Two beaches on Japan's northeastern coast, devastated by a massive tsunami in 2011, opened to the public for the first time in eight years Saturday, delighting residents amid a heat spell.

"I'm happy to see this beach become bustling again," said Nami Aoki, a 48-year-old woman from Fukushima city, who visited Haragamaobama beach in Soma in Fukushima Prefecture with her 9-year-old daughter. Soma is Aoki's hometown.

"I wanted my daughter to play in the sea where I would swim when I was little," Aoki said with a smile.

The beach boasted between 30,000 and 50,000 visitors during the swimming season annually before the March 2011 earthquake and tsunami and nuclear disaster at Fukushima Daiichi plant.

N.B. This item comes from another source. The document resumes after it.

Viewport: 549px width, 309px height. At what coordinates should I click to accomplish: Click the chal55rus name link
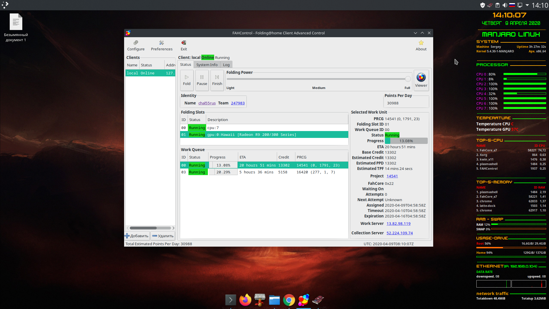pyautogui.click(x=207, y=103)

The water quality checks conducted by Soma city authorities since 2015 show radioactive substances have been at levels below safety-standards at the beach.

Levees damaged in the 2011 disaster have been reconstructed while debris caused by the disaster has been removed.

However, the beach is only the fourth to have reopened to the public following the calamity, out of the 18 swimming beaches in Fukushima Prefecture.

In neighboring Miyagi Prefecture, Watanoha beach in Ishinomaki also opened to the public Saturday for the first time in eight years, but its location moved 700 meters to the west of its original spot, after the tsunami carried its sands away.